#### Records for locating described items
*-*-*

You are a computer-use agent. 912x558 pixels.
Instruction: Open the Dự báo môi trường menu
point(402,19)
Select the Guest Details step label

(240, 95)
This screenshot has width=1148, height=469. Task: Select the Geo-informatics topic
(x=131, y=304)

*-*-*

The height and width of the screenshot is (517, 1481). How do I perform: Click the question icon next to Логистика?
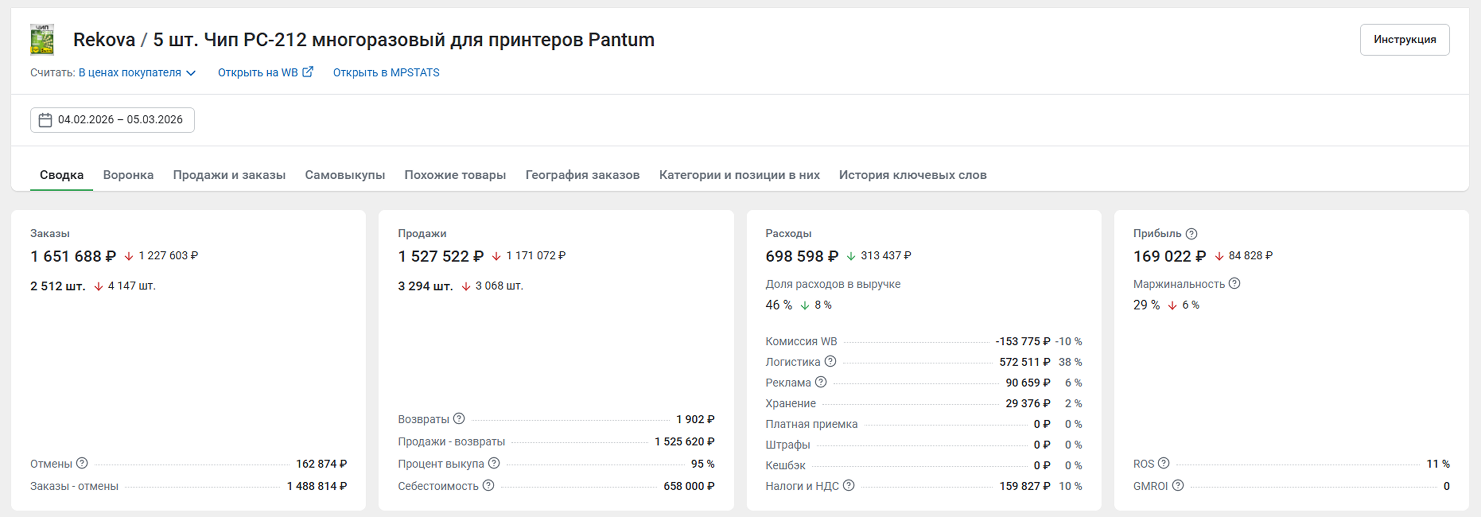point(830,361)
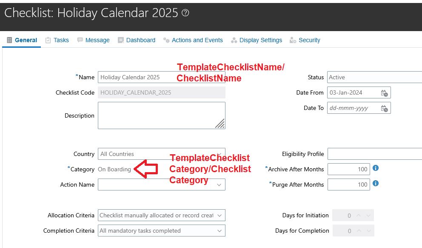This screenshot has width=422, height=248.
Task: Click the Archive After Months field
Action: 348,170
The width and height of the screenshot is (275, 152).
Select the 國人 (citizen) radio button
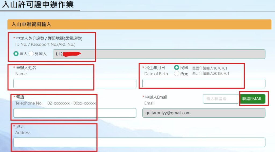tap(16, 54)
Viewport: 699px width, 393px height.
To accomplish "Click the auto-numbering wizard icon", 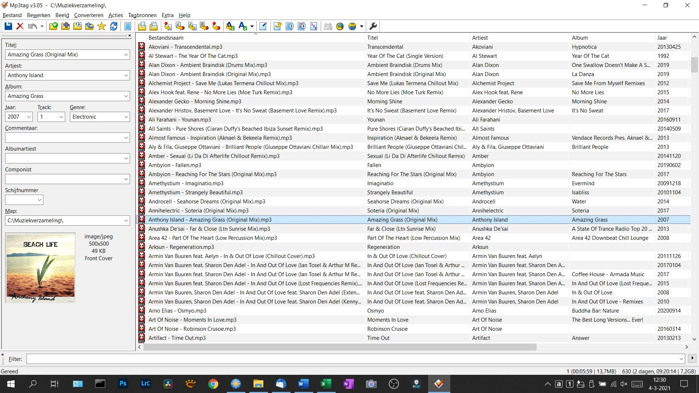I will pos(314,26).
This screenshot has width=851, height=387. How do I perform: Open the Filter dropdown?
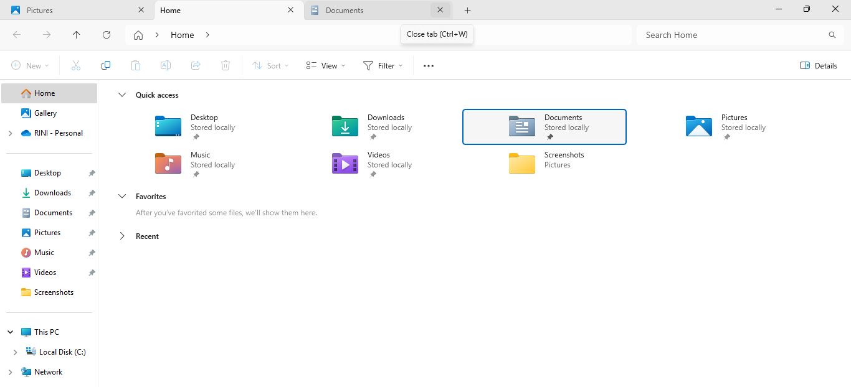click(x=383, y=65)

*-*-*

#### The request
Retype everything in the listing from the line containing "You are a computer-use agent. 912x558 pixels." down to the line containing "(x=131, y=304)", keeping both of those lines.

#### Complete answer
You are a computer-use agent. 912x558 pixels.
Instruction: Open the Dự báo môi trường menu
point(402,19)
Select the Guest Details step label

(240, 95)
This screenshot has width=1148, height=469. Task: Select the Geo-informatics topic
(x=131, y=304)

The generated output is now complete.